As a consulting engineer at AL, my bread and butter for the last three years has been the likes of Terraform, Ansible and Jenkins. These are all tools which are fairly simple in principle, but have plenty of quirks and unintended uses which can keep an engineer learning/engaged/frustrated for some time. For a couple of different client projects I had been using these to build and automate a variety of things in Microsoft Azure – mostly based around virtual machines in a fairly ‘datacentre-like’ setup. So when the opportunity arose to work on some serverless data pipeline projects using Google Cloud at a major bank, I eagerly took the plunge into the unknown.

The first project, a data platform aggregating information on known vulnerabilities from a variety of public and private sources, I ended up doing mostly…Terraform. Annoyingly, sometimes people just want you to do what you’re good at. But I also did a lot of work making CI/CD pipelines using Google’s Cloud Build, as well as touching on some Google Kubernetes Engine cluster configuration and Helm deployments.

The real fun came when I was seconded to a separate security-related project, focussed on user behaviour analytics. An existing third party-hosted tool was deemed too expensive and opaque, so they wanted to bring the ability to spot potentially nefarious insider activity in-house – or rather, in-cloud to Google Cloud.

I was tasked with designing and creating a proof of concept that could demonstrate some behaviour baselining and anomaly detection when fed a set of log data (completely fabricated of course, for security reasons). After a few chats with one of their SMEs, we decided that Tanium logs would be a good place to start. These capture login events to domain-connected devices across the organisation, containing some useful elements such as usernames, login timestamps, hostnames and IP addresses. The idea was to broadly replicate what the existing system did: consume and parse the data, and calculate some ‘baseline’ behaviour for each identified user using a data clustering technique. Arguably, depending on who you ask, this qualifies as unsupervised machine learning (ooh), but really it’s just fairly simple statistics that anyone can understand. It doesn’t really matter either way, because as with everything there’s a Python module that does it for you.

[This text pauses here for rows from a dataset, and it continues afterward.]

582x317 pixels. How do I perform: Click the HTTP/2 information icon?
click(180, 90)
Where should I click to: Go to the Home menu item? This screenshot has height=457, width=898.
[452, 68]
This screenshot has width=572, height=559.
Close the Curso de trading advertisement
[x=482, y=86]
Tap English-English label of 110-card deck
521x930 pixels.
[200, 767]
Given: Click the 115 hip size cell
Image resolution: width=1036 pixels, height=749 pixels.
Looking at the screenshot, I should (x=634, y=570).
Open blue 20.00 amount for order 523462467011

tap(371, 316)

The first task was to create a data pipeline which would group the logs by user, getting a list of login times for each, and applying a DBSCAN (density-based spatial clustering of applications with noise, to give its full chin-stroking name) algorithm on each user’s list of timestamps (converted into a more simple measure of ‘minute of the week’). This basically looks for dense clusters of data points, excludes any outliers, and returns the upper and lower bounds of these clusters. Taking a suitable time gap (call it a grace period) either side of these, the pipeline returns a list of time windows over the working week in which each user typically logs in. 

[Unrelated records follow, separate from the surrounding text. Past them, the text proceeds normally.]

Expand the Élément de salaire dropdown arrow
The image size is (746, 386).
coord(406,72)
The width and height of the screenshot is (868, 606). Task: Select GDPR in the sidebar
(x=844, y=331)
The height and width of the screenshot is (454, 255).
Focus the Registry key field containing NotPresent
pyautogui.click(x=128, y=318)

Looking at some aggregated real data, it appeared that the distribution of user logins typically had two peaks – one in the morning, and a smaller one in the afternoon. A synthetic dataset was created to reflect this, generating login times for users based around two overlapping normal distributions with some randomly generated deviation from the means (9am and 1.30pm). The DBSCAN algorithm parameters can be tweaked to attempt to return one or two windows per working day for most users, in order to capture this pattern. A single user’s baseline may therefore, in plain language, be something like ‘8.30-9.45 and 12.34-13.45 on Monday, 8.20-9.30 on Tuesday…’ and so on. ‘New’ log data (in our case, just the latest 10% or so of generated logs) could then be checked against the user’s login windows (their baseline) to determine whether the login was at an unusual time and could, in combination with other risk factors, indicate suspicious insider activity. Later on I added some intentionally anomalous logins to test this.

I set about writing some Python code which would do the necessary transforms and calculations, with the aim of deploying this code using Google’s serverless Cloud Functions, as it seemed the simplest way to get going. A function could be triggered by an upload of a new log file to a storage bucket – automation for the win. I’d already experimented with the data and clustering in a Jupyter notebook, using NumPy and Pandas, so putting this code into a single function was relatively straightforward. But then, indecision being rife in such organisations, it was decided that Functions was insecure and wouldn’t be allowed – I would need to use Dataflow, which fortunately makes more sense as a ‘production-like’ solution anyway. For those not in the know, Dataflow is a data pipeline service which acts as a ‘runner’ for Apache Beam. According to its website: “Apache Beam is an open source, unified model for defining both batch and streaming data-parallel processing pipelines”. 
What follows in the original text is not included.